Bifurcation, which is the most fundamental delusion.”

He pauses to say how glad he is that there is no need to
use ‘footnotes’ when talking to me. I’m glad I did the homework.
If you want to find Bhante Ñāṇananda in his zone, do the
necessary preparatory studies, and be willing to put up with
copious amounts of Pāḷi, not all of which would be translated.

But then he asks “Do you remember the other example
for vijānāti?” I don’t.

“There is a second example for vijānāti from the Khaj-
janīya Sutta

ambilampi vijānāti, tittakampi vijānāti, kaṭukampi
vijānāti, madhurakampi vijānāti, khārikampi vijānāti,
akhārikampi vijānāti, loṇikampi vijānāti, aloṇikampi
vijānāti — different tastes. Do you see any difference
between knowing colours and knowing tastes?”

I mumble my ignorance.

“With taste the discrimination is explicit. When we taste
something, it takes a while to decide whether it’s sweet or sour or
salty. Some foods we can’t easily categorize by taste, like
the Nelli fruit. But it is not essential to go that far: what is
important is to remember that discriminating between different
feeling tones is the main function of viññāṇa.

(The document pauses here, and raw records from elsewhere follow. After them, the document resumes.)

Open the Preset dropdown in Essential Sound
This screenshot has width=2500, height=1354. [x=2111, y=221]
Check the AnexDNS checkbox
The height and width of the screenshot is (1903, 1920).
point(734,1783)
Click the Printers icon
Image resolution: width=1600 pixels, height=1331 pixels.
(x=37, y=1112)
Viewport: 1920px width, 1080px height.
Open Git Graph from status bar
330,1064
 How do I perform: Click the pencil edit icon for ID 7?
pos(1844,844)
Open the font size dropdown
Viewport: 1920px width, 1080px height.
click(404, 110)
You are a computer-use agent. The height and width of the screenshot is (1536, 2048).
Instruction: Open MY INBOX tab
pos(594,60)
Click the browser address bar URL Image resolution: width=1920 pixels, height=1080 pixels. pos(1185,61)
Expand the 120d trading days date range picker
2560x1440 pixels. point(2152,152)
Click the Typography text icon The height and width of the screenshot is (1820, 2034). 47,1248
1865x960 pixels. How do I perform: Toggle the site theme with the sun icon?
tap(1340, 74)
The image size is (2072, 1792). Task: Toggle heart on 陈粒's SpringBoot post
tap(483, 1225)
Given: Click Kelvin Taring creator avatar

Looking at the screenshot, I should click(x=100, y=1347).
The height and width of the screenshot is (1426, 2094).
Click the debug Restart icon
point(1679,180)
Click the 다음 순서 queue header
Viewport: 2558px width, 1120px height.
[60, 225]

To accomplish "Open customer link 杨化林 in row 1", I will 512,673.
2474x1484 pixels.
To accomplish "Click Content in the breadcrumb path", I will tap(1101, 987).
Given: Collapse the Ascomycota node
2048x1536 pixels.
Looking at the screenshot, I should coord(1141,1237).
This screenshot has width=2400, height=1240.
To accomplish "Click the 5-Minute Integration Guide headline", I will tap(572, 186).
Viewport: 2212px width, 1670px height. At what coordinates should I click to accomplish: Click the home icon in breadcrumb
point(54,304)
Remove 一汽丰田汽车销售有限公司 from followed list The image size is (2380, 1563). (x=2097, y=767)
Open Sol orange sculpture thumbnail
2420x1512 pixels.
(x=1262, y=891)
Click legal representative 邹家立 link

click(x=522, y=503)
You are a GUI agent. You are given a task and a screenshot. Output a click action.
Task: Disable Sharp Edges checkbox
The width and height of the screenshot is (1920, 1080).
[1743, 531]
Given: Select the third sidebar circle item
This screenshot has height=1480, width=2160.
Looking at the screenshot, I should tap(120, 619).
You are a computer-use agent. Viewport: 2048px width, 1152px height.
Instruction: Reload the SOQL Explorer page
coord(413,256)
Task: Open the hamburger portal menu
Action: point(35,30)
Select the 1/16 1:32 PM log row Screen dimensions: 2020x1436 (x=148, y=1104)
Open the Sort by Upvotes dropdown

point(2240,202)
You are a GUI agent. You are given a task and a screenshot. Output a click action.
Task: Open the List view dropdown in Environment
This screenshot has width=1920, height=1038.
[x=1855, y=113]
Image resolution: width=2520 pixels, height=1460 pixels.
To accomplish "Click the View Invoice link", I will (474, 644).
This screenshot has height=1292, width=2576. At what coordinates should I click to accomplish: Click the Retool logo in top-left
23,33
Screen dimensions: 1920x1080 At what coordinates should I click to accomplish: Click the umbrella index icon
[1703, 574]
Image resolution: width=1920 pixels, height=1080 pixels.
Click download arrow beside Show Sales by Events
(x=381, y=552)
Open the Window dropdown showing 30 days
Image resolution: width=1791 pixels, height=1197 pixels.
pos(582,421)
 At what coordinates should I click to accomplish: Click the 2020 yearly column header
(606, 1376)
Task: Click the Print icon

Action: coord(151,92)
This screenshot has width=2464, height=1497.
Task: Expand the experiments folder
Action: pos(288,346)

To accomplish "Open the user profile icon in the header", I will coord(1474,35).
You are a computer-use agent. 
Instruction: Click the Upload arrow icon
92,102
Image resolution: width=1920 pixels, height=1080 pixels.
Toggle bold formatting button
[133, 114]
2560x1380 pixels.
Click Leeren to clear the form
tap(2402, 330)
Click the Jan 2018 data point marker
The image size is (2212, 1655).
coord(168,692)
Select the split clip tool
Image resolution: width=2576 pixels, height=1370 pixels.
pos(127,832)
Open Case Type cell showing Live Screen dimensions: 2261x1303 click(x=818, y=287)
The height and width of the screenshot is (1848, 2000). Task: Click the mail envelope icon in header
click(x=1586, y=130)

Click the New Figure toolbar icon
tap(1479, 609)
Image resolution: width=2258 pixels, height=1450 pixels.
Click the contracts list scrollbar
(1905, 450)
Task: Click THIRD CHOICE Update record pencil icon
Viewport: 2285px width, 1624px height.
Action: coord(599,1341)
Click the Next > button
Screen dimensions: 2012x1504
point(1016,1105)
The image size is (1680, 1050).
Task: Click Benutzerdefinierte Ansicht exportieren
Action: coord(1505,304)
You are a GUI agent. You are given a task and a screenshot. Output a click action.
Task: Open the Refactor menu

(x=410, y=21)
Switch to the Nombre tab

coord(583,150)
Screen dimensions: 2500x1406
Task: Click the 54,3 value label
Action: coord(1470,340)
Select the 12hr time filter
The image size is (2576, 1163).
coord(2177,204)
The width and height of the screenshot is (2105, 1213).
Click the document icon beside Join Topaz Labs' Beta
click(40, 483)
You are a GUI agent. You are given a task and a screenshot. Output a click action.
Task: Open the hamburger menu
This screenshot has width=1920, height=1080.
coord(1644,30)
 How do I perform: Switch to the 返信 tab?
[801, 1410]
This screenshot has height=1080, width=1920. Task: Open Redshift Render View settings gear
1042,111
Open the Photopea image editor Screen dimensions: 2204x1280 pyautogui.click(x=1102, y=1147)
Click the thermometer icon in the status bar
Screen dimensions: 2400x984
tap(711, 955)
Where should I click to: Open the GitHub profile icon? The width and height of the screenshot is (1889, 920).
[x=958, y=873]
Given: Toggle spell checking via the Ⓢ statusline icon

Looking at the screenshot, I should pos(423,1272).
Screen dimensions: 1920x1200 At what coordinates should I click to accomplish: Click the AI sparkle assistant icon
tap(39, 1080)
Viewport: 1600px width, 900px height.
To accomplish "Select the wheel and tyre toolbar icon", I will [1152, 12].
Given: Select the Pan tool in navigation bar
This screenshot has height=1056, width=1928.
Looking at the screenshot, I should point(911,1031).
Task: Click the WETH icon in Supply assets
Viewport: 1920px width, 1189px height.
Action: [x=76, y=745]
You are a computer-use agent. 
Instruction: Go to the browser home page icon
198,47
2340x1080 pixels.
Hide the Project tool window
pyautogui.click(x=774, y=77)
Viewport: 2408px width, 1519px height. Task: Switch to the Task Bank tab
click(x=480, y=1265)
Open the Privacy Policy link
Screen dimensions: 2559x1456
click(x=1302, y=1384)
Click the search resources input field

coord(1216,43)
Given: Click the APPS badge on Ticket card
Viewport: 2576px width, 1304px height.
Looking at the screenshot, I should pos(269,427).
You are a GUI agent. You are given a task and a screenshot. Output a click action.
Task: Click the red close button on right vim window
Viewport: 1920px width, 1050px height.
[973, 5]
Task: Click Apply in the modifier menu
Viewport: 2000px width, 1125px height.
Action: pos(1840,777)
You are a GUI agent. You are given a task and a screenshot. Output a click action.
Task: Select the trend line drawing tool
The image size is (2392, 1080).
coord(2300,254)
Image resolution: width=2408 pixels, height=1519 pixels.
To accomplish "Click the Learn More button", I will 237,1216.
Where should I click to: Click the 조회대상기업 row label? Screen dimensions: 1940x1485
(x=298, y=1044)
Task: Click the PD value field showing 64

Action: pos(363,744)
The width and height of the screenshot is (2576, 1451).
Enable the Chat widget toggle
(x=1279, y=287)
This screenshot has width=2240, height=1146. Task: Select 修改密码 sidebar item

“A unique feature of paṭiccasamuppāda is the way one
result becomes the cause for another. One pulls the other in.
When we take a pair of items in paṭiccasamuppāda, one member
is also a member in the next pair. The very question whether
saññā and viññāṇa are the same or different reeks of absolutism,
an attempt to separate them into water-tight compartments. But
their connectedness is pointed out in the Sutta with yaṃ sañjānāti
taṃ vijānāti, yaṃ vijānāti taṃ pajānāti. This doesn’t mean all
three are the same either. The nuances are important.

“The difference between viññāṇa and paññā is explained
as paññā bhāvetabbā, viññāṇaṃ pariññeyyaṃ: paññā is to be
developed, viññāṇa is to be understood. When paññā is
fulfilled, viññāṇa is fully comprehended.

While there are also many books and sources on other translations, now we one solid source for this kind of interpretation. I wonder if we could find other sources.